At times this idea can be very frustrating – the closer we get to Hashem, the more we want to do. During my personal journey, I spoke with Rabbis about the issues pertaining to tzit tzit and tefillin. They all acknowledged that according to the Torah, as you pointed out, we all should be wearing doing these things. But what the written Torah does not include is the hundreds of years of Rabbinic traditions which we must follow. When Hashem gave the written Torah to Moshe at Mount Sinai he also gave us the Oral Torah – without this we would not be able to follow the Torah. For example Deuteronomy 6:8 tells us, “you shall tie them as a sign on your arm and for totafos between your eyes.” What is this? Thanks to the Oral Torah, we know that they are tefillin. Right after the destruction of the second temple, the stability of the Jewish community was threatened – so Rabbi Yehuda Hannesi wrote down the Oral Laws – the bare basics – in what is called the Mishna. After further persecution, the Babylonian rabbis realized that we were forgetting our traditions and needed even more detail of what to do – this is recorded in the Talmud. We must follow what the Rabbis tell us. Over and over, the Torah tells us that there is one Torah for us – for the Jew and the convert. The written and oral Torah are just that. It is not up to us to stray from them – we must listen to our rabbis.
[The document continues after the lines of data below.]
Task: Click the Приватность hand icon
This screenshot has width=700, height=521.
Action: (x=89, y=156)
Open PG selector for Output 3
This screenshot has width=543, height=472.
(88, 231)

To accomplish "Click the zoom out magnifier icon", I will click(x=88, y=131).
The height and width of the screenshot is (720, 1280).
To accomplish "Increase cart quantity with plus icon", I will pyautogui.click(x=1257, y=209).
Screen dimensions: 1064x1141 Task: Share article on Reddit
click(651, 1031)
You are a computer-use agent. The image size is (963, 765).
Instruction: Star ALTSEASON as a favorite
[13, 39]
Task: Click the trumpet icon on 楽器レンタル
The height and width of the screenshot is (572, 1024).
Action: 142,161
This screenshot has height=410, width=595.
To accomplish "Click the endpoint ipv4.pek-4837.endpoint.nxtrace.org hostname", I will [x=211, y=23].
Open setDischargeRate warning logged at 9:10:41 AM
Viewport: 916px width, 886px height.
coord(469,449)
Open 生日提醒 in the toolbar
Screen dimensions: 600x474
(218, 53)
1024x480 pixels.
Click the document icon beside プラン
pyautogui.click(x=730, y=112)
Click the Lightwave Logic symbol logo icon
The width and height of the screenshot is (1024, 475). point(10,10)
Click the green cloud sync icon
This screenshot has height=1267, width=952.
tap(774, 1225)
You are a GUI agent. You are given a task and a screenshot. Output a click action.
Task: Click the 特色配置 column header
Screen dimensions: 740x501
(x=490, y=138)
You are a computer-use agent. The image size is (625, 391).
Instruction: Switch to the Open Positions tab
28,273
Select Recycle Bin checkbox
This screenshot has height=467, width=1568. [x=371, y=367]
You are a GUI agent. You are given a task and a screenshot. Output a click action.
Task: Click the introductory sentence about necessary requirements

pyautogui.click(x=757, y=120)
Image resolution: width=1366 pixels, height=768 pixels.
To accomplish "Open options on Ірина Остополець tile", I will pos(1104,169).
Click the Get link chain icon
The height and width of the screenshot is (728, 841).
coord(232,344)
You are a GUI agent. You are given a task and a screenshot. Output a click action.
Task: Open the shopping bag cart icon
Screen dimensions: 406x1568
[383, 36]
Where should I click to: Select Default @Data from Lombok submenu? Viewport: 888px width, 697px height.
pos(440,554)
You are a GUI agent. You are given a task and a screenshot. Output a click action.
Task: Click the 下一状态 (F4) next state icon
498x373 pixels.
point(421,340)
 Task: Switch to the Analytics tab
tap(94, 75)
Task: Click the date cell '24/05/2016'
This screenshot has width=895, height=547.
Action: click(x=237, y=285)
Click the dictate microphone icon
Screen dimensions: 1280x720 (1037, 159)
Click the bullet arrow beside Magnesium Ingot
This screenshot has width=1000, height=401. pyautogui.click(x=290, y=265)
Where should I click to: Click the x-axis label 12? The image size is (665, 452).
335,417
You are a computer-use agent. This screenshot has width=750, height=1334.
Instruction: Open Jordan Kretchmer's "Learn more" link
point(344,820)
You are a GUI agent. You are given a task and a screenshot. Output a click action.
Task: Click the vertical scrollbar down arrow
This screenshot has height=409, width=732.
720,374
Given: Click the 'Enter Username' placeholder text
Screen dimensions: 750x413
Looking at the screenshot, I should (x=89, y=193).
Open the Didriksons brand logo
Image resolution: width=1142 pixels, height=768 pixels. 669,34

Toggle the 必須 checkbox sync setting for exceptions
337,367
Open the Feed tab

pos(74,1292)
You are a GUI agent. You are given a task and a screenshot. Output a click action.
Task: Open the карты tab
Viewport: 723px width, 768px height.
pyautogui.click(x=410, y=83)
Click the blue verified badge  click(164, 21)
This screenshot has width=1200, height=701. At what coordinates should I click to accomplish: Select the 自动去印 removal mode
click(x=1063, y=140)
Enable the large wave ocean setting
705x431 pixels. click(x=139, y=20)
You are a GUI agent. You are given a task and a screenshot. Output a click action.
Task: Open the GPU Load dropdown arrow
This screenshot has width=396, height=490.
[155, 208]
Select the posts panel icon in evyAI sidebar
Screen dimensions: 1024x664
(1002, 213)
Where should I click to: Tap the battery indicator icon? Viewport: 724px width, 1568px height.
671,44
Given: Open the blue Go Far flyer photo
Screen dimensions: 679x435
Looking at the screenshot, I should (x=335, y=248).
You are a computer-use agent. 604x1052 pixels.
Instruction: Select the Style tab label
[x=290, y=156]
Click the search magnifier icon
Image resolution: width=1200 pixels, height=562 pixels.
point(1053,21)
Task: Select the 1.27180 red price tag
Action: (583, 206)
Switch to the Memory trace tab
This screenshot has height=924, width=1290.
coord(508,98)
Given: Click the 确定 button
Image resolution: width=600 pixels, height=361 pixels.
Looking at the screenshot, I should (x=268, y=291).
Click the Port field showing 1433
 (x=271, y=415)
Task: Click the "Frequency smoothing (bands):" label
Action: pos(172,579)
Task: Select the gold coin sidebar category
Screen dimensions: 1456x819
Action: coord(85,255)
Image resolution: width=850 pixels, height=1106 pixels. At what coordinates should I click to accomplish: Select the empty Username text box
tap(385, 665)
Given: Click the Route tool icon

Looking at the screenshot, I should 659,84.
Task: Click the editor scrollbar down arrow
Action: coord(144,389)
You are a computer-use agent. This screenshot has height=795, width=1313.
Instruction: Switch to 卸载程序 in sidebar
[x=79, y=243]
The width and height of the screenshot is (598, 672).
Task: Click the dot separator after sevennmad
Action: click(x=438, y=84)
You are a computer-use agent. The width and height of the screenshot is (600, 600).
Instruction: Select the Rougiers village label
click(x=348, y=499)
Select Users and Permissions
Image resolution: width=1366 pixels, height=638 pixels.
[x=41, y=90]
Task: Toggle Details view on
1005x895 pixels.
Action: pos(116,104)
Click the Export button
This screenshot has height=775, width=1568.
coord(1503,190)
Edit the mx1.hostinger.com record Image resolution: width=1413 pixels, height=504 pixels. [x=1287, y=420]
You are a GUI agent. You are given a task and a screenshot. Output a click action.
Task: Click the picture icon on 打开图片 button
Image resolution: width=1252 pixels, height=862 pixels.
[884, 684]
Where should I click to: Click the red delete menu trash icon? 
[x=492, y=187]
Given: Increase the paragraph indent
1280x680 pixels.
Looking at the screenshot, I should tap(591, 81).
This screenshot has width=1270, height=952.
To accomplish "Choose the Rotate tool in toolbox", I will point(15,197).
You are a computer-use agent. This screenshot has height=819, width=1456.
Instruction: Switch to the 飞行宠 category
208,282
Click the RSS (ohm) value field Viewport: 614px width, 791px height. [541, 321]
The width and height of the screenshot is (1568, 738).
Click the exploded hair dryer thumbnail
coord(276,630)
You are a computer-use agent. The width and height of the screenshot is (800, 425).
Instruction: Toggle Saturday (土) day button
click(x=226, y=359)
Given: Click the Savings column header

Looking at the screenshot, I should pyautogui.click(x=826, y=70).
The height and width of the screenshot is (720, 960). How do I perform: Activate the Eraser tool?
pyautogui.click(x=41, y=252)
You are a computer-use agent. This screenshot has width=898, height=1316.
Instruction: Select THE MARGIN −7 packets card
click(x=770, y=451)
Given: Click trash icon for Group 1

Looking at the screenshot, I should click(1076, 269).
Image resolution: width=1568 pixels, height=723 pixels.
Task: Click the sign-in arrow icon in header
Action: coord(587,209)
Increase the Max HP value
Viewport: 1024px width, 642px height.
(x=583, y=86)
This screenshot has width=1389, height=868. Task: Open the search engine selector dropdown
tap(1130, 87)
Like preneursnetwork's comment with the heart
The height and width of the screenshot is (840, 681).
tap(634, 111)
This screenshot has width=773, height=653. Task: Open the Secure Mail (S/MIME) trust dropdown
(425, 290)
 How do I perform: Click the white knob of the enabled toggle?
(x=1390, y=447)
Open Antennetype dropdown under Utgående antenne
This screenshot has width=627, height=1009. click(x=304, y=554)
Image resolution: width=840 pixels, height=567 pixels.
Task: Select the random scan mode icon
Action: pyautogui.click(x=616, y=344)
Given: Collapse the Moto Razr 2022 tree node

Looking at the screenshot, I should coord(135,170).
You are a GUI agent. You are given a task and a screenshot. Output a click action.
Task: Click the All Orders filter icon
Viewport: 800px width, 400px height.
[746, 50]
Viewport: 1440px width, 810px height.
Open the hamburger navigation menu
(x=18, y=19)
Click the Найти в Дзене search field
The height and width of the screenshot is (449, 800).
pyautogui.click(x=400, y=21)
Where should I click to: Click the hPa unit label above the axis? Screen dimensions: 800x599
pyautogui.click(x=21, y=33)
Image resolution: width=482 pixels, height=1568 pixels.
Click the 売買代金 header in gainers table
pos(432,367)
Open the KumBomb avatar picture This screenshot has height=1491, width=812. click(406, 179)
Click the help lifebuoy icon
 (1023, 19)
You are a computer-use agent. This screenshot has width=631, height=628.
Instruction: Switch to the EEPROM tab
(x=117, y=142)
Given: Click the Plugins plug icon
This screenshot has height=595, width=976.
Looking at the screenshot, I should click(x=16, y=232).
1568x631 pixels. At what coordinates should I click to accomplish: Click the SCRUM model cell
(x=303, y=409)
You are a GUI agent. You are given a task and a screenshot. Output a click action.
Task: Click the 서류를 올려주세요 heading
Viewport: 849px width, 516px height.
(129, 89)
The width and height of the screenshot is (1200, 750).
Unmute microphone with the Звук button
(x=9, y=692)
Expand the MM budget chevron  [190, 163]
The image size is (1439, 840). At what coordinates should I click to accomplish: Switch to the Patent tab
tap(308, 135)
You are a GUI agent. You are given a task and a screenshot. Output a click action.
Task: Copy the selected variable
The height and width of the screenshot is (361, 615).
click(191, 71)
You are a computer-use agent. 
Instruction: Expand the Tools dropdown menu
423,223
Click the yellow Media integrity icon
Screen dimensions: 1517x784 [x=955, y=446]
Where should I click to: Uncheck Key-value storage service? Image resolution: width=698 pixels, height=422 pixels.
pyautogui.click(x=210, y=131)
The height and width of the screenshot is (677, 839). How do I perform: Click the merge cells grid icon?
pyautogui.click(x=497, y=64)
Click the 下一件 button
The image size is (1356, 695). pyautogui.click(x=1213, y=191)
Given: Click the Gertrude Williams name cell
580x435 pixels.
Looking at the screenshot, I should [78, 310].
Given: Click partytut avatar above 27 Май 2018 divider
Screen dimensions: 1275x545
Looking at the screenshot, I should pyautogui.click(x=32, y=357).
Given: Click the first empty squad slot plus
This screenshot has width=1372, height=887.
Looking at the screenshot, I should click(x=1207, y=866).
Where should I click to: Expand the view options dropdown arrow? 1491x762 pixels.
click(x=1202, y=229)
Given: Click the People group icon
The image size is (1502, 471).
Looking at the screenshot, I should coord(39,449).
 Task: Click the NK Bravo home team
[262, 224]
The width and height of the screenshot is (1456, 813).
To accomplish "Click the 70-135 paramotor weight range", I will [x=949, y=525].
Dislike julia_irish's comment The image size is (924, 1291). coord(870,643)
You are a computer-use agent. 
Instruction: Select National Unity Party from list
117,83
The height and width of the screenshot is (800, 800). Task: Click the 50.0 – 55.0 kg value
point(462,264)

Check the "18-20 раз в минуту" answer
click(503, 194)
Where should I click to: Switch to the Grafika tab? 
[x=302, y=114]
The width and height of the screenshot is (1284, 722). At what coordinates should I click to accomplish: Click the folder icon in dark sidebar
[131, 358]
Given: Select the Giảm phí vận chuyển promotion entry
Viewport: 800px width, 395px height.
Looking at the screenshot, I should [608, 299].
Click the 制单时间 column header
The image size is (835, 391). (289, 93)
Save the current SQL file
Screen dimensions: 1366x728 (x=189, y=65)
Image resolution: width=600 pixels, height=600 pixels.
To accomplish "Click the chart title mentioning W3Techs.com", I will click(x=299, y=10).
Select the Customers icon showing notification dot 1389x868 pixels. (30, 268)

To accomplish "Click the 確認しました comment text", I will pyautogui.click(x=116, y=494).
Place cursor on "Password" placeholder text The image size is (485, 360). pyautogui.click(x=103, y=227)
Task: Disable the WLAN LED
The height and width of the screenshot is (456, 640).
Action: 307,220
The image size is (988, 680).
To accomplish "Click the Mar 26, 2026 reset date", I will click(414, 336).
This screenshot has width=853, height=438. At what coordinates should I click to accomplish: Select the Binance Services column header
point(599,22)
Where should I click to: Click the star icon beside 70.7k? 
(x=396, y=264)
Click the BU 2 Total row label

The men who wrote our holy books have a much better understanding of Torah and are on a higher level than we are – who are we to say we are any better than them?

We must seek our individuality within the context of the laws of the Torah – written and oral. When I first thought about laying tefillin, a rabbi told me that maybe I should concentrate on other ways to connect with Hashem first – things that affected my day more than the ½ hour it takes to daven in the morning. So I started to say brachot before I ate – then I started to say brachot after I ate. Then I worked on davening at least twice a day. Then I worked on tzniut. I find it hard to keep all the mitzvoth that are commanded of us women. I don’t want to bite off more than I can chew. I don’t want to have to find a minyan three times a day.


I spoke to a rabbi about Rashi’s daughters and Mikhal – it’s important to take them into context. These women were fulfilling all the other mitzvoth first THEN they took on the extra things. You’re right when you say women can take on mitzvoth. Women are not obligated to hear the shofar, except for Rosh HaShanah. How did this come about? The Jewish women as a community took this on – we are not obligated. So maybe the goal is for all of us to do the mitzvoth Hashem asked of us and then as a collective, we can take on the wearing of tefillin and tallis katan.